The Right Time to Transfer to Another College or University

We all make mistakes. Sometimes we make very expensive mistakes…like going to college.

You all know I am a firm supporter of everyone achieving a quality higher education (and I do mean everybody) but higher education does not mean college for everyone. I do not believe everyone should go to college. That why we have trade school and of recently online learning platforms.  It’s not a one size fits all scenario. Sometimes going to college is a big (expensive) mistake. 

However, maybe (just maybe) it’s not the decision to go to college that was the mistake but rather the college you chose to attend in the first place. Maybe you made your decision haphazardly and you weren’t ready to make such a big decision at that time in your life.

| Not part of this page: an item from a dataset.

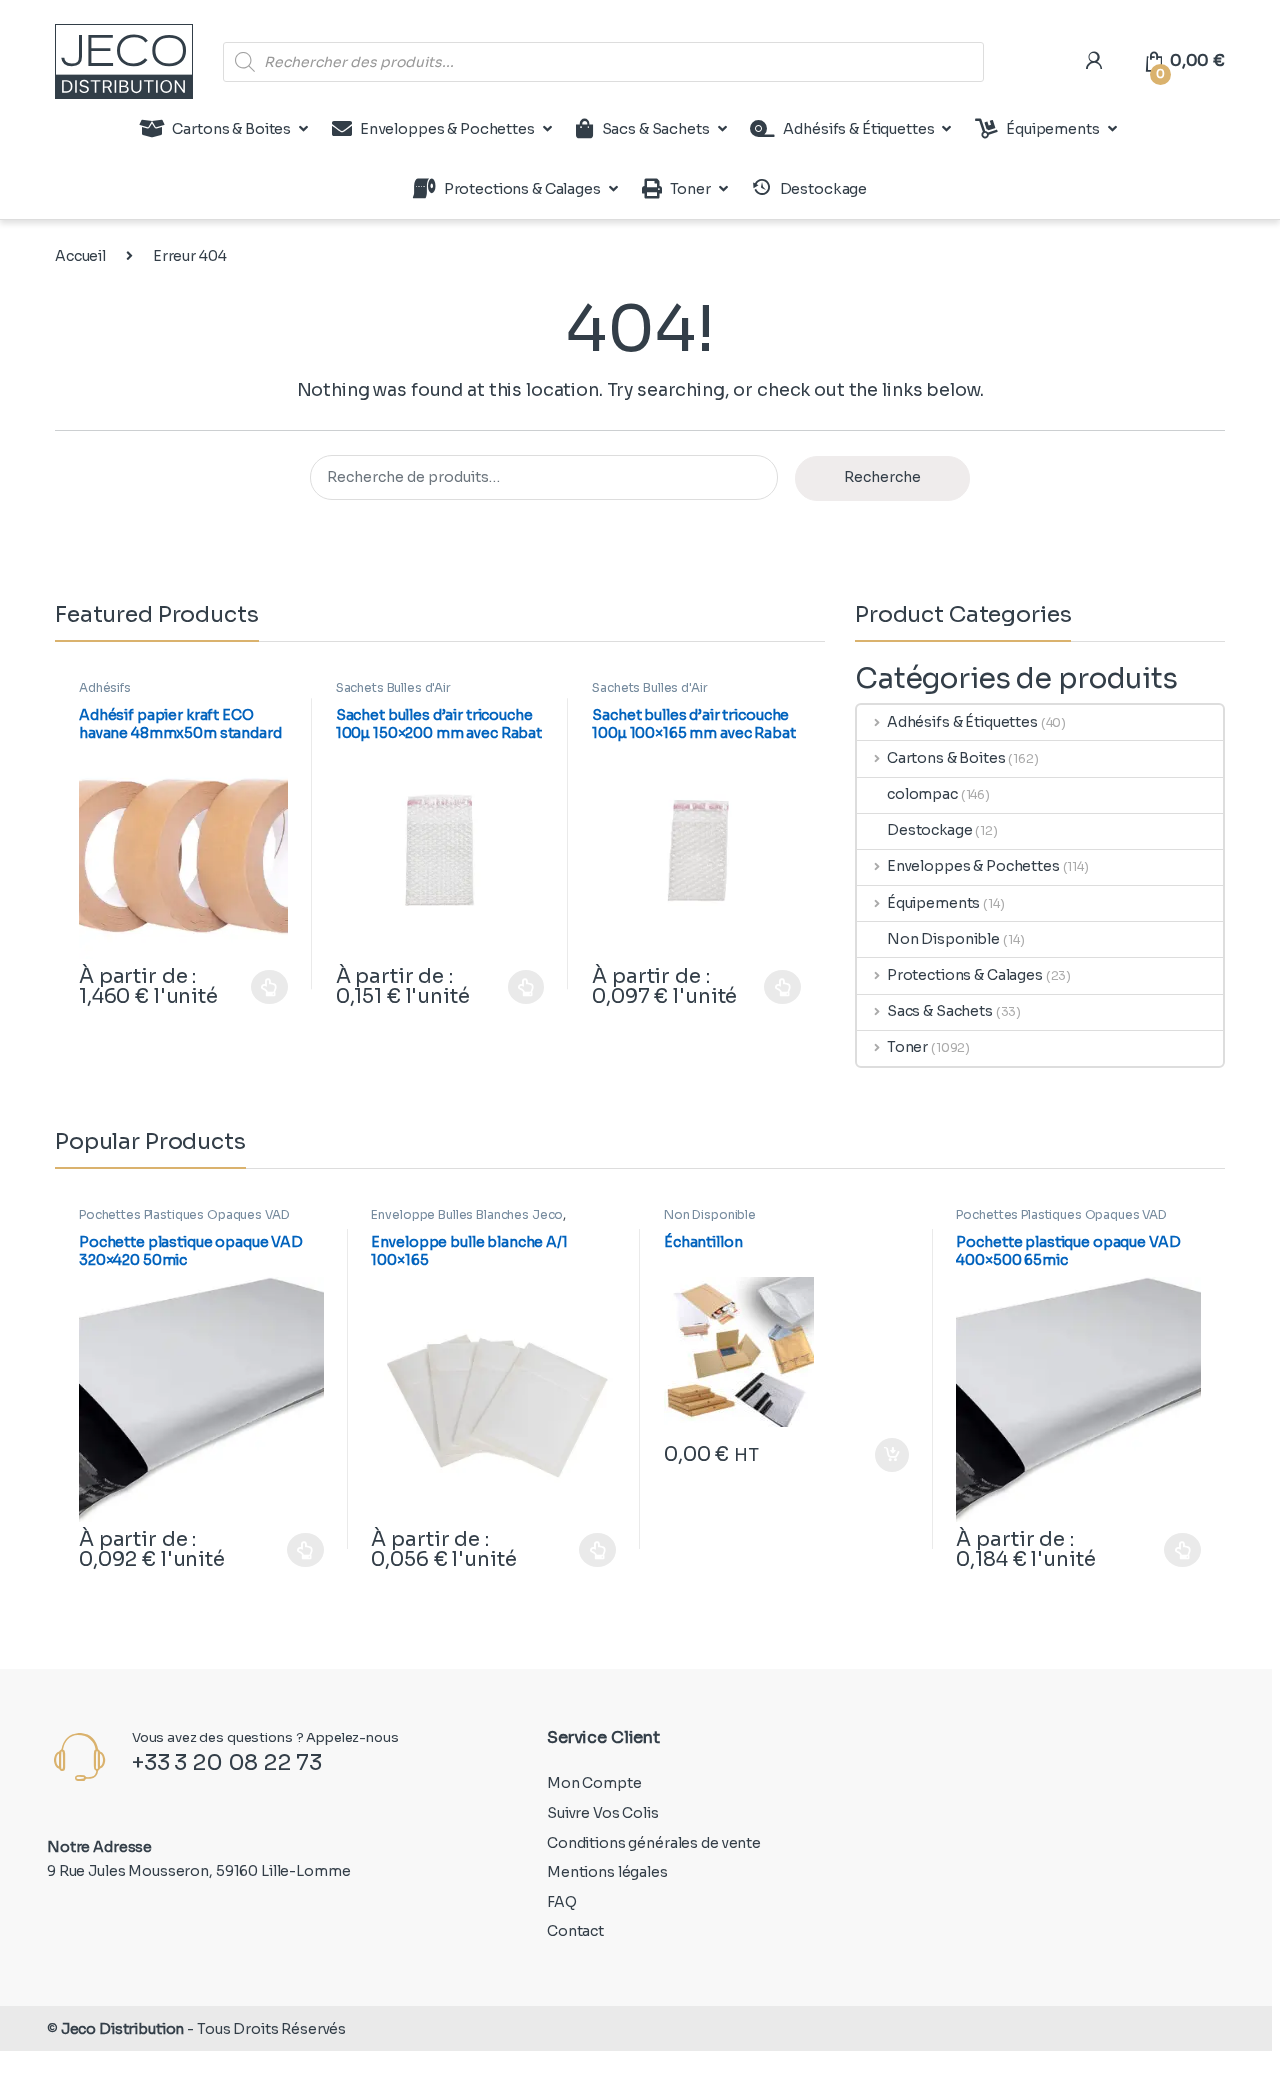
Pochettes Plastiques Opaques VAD (184, 1214)
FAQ (562, 1902)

If things are not working out and you’re pretty sure it’s not you, here’s how to get out that situation.

 

#1 It’s time to transfer when the school can’t support your success

If your university literally does not have the staff or programming necessary to ensure your success, then it’s time to find a new home. This means limited academic programs or student support services like tutoring, programming, and mental health.

Going to college is so much more than just showing up in class. Inside the classroom is not the only place learning takes place. You should have access to services like tutoring and mentorship that will help you be successful in your academic career.

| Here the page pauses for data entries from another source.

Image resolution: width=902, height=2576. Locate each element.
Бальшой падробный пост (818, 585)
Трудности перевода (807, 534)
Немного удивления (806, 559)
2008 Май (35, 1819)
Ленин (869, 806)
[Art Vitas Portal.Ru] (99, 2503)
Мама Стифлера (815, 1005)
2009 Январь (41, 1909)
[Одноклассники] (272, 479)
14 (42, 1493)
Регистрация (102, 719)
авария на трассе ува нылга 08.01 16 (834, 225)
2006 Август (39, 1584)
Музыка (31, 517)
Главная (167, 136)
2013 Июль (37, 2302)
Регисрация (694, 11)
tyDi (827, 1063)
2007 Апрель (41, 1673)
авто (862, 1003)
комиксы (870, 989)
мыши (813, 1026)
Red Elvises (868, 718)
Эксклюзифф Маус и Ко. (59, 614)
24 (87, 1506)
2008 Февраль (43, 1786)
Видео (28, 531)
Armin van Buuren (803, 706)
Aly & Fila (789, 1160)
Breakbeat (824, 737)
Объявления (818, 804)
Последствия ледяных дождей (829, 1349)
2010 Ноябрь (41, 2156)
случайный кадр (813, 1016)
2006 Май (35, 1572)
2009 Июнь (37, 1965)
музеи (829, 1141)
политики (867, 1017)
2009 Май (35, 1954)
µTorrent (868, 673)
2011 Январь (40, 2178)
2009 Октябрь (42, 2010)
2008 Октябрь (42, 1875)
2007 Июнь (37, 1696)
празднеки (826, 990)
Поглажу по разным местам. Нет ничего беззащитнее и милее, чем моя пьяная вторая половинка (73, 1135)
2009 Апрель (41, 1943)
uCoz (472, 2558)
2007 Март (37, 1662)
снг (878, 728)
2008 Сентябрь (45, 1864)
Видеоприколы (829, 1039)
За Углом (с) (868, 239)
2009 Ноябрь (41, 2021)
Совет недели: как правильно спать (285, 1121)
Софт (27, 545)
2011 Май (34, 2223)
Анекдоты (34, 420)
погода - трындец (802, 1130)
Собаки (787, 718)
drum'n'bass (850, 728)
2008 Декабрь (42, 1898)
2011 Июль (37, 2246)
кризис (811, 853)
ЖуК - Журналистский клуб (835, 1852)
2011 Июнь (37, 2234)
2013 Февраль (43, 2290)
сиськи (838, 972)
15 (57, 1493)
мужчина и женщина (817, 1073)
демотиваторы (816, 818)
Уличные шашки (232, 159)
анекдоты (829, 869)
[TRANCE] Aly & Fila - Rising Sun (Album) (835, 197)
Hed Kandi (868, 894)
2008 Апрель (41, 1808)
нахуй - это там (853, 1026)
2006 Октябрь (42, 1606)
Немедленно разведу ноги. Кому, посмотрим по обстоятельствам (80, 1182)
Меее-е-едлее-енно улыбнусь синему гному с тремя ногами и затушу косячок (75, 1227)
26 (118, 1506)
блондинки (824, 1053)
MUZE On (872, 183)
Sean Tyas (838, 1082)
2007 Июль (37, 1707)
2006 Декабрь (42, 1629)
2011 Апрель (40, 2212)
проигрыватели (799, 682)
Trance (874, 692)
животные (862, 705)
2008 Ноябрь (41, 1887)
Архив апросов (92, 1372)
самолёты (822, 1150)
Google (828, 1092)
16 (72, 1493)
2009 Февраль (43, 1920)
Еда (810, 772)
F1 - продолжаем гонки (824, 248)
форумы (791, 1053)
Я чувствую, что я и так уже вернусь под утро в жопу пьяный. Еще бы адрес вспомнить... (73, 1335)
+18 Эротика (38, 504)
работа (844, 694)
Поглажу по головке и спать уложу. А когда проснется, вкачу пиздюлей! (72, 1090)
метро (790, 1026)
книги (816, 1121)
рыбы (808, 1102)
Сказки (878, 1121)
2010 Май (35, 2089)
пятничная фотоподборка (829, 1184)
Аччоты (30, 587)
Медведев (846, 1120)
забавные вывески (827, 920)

You should have easy access to your academic and career advisor who can help you pave a path toward graduation and prepare for your life post-graduation as well. Faculty and staff need to have a vested interest in your wellbeing.

When you are consistently running into walls that prevent you from getting access to resources that should be available to help you be successful (like a helpful academic advisor), it’s time to jump ship and transfer to another school.

 

#2 It’s time to transfer when the price tag for your degree isn’t worth it to you

Sometimes the college we decide to attend just does not make sense financially. The school may be absolutely amazing, but it’s important to keep things in perspective.

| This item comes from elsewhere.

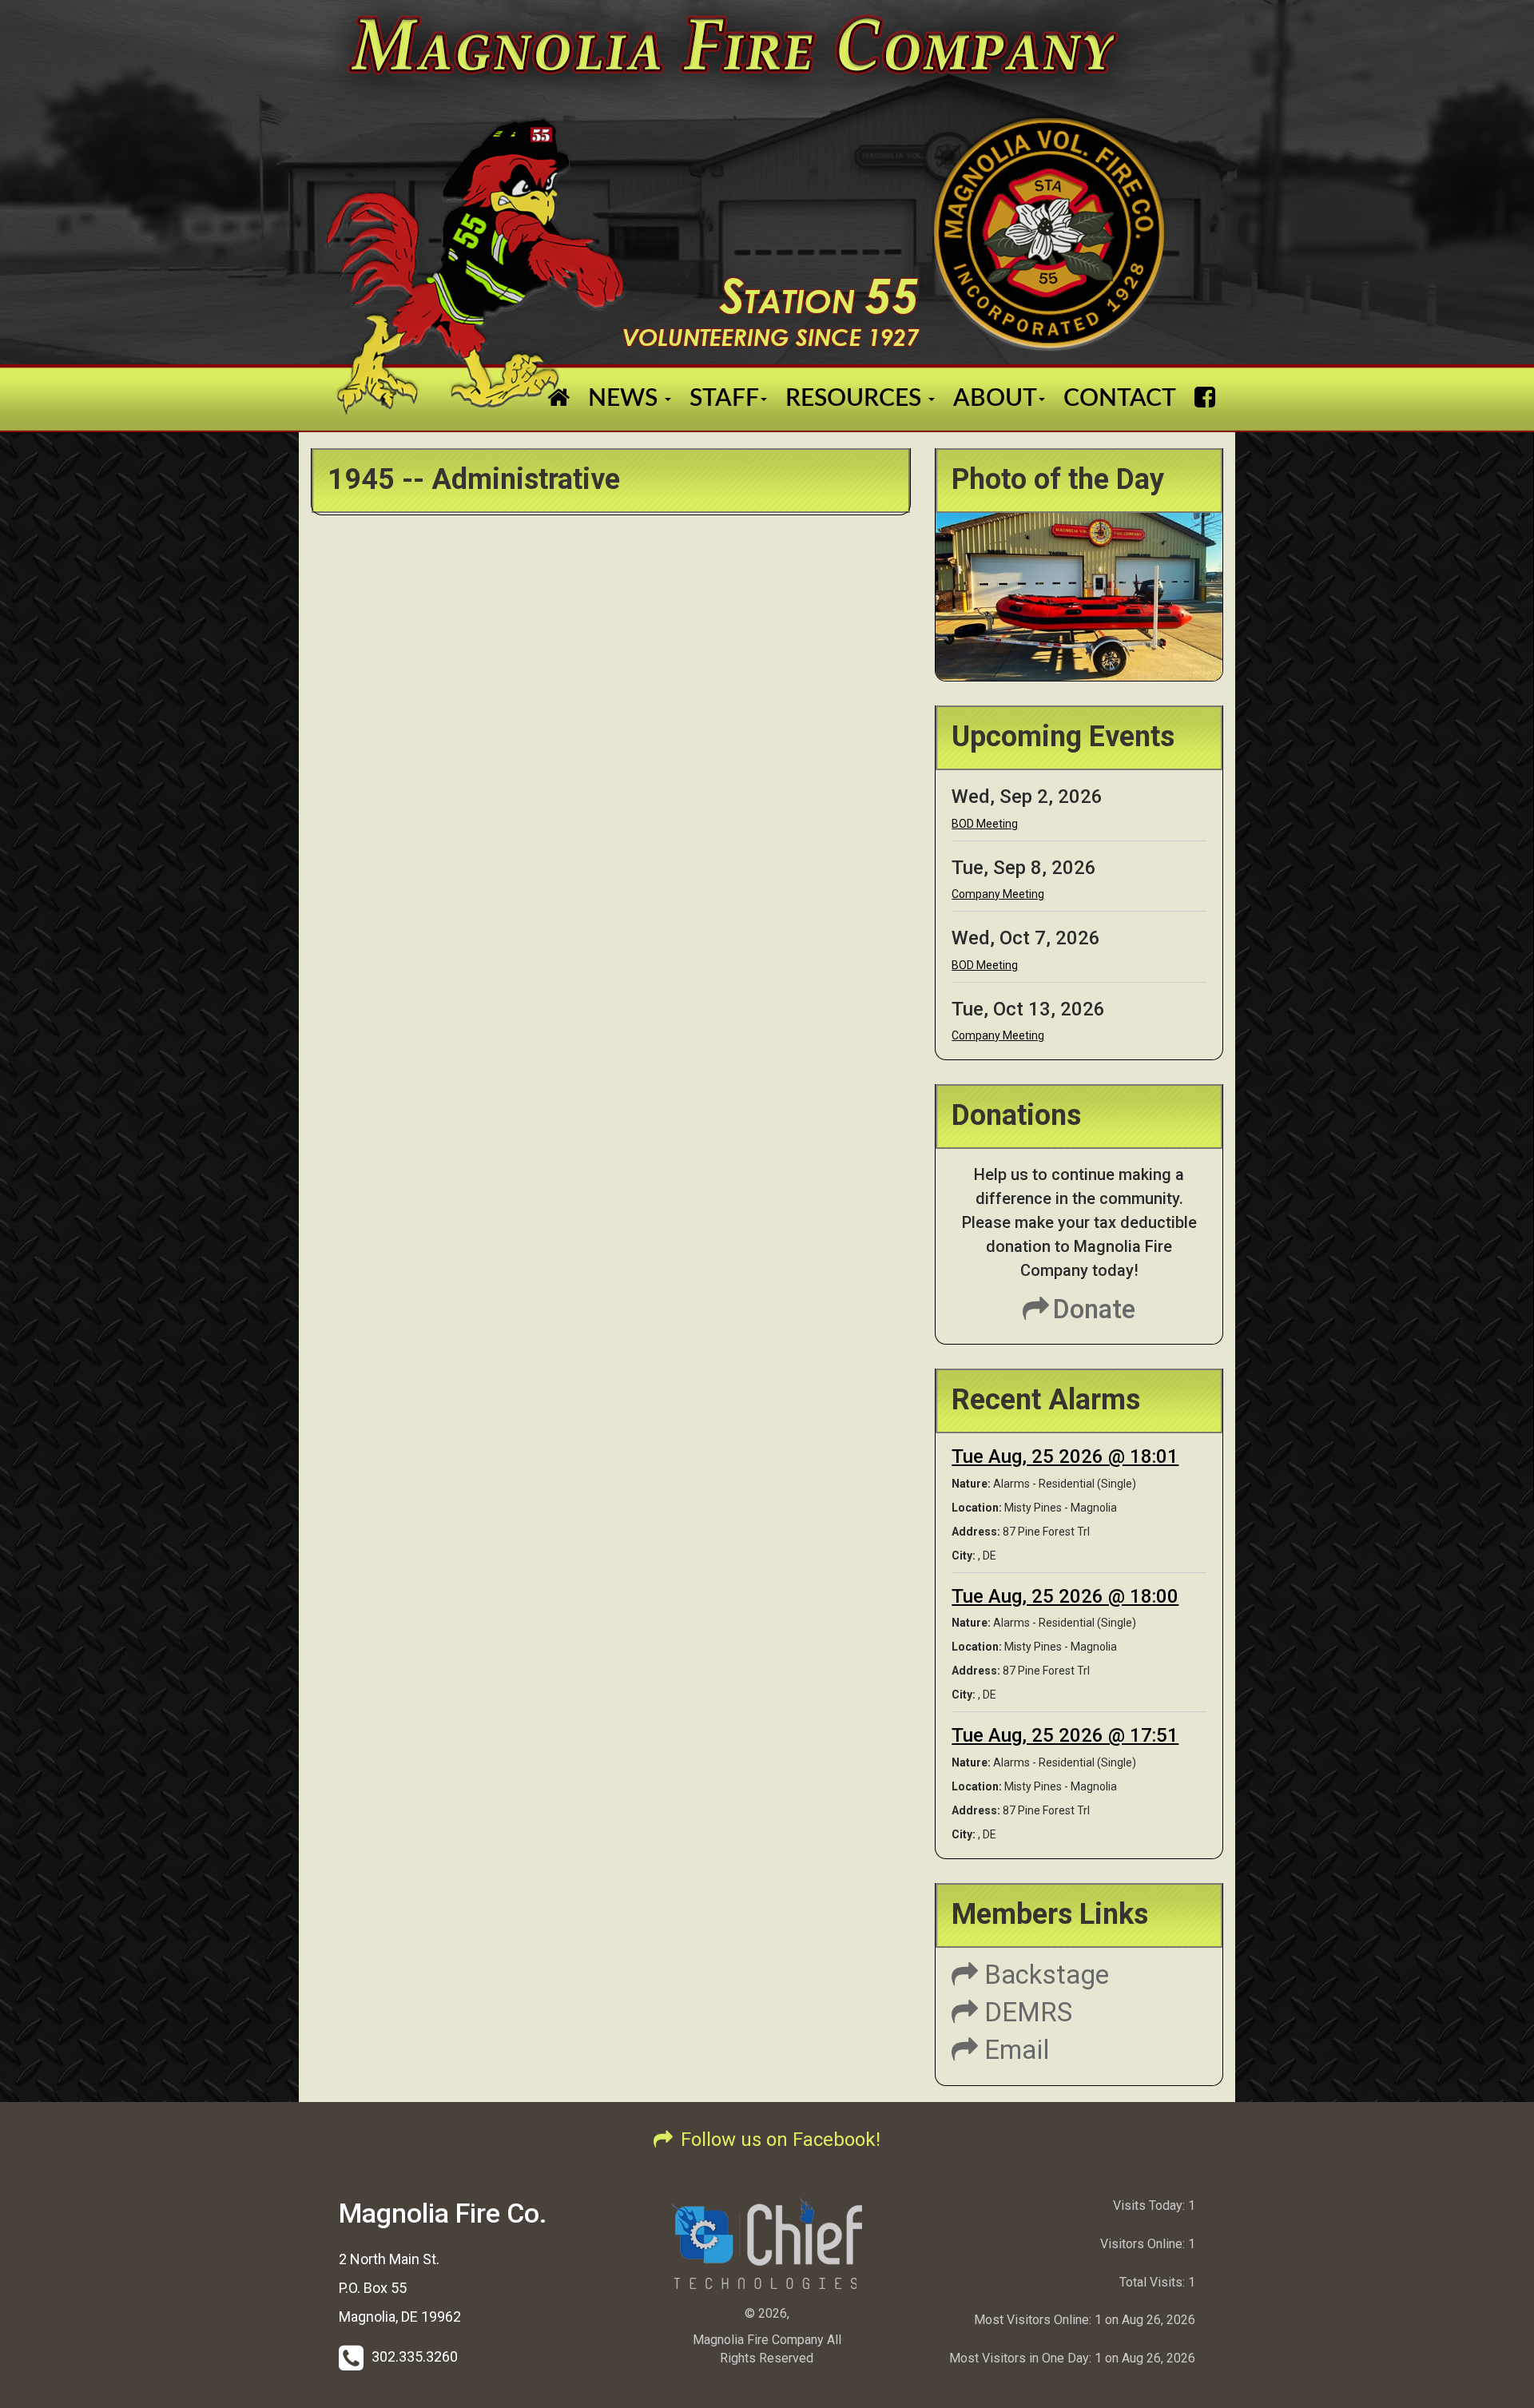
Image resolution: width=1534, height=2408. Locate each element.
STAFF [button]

You can be going to an amazing school with amazing resources but the price tag is astronomical (even after busting your tail to earn some scholarships). Whereas, there’s this other school around the corner that has comparable standards and resources but is a fraction of the price.

There is no shame in admitting you made a mistake and transferring to another school to save some money. Don’t let your degree bankrupt you. (Here’s a quick guide on how to choose the right college.)

 

#3 It’s time to transfer when post-graduation placement and career aspects of your specific school have been continuously dismal

Most schools publish post-graduation career aspects and trajectories of their students. If you attend a school that does not publish this information, consider that a red flag. You want to pay attention to those placements.

Career prospects should be a factor in whether or not you choose to stay at your current institution. Don’t be quick to jump the gun though. If the numbers you’re looking at look dismal, ask yourself why or better yet- ask the school. Ask the career center or the agency that made the report.

Did those students not do well in college? Did they slack off in the job search? Did they go straight to grad school?

Of course, since you are proactive this won’t be you. Another thing you can do is ask other proactive students who have graduated or are close to graduating if they believe they were prepared for the job market post-graduation. This information can also inform your decision of whether or not to stay.

 

#4 It’s time to transfer when you are seriously concerned for your physical wellbeing

If you do not believe the school does enough to ensure your safety on campus, that is a good justification to leave. It is never worth putting your wellbeing in harm’s way.

My intention is not to scare you but it’s important to be aware of the dangers on campus. If you believe that danger against students has been increasing and the school has not done enough to keep up, it’s okay to leave.

Obviously, this goes beyond a one-off incident. College campuses are required to keep a record of violence on campus. Look at the data and talk to campus security to help inform your decision. (If there is no campus security, that is also a red flag).

 

My hope is that if you do choose to go to college, you make the best decision for yourself the first time around. Not only is it more efficient, making a mistake like that can cost you a lot of money.

If you are not entirely sure about college, that’s okay. Take a gap year. Tour more schools. Talk to more students. Do what you have to do to make sure you’re making the best decision for yourself.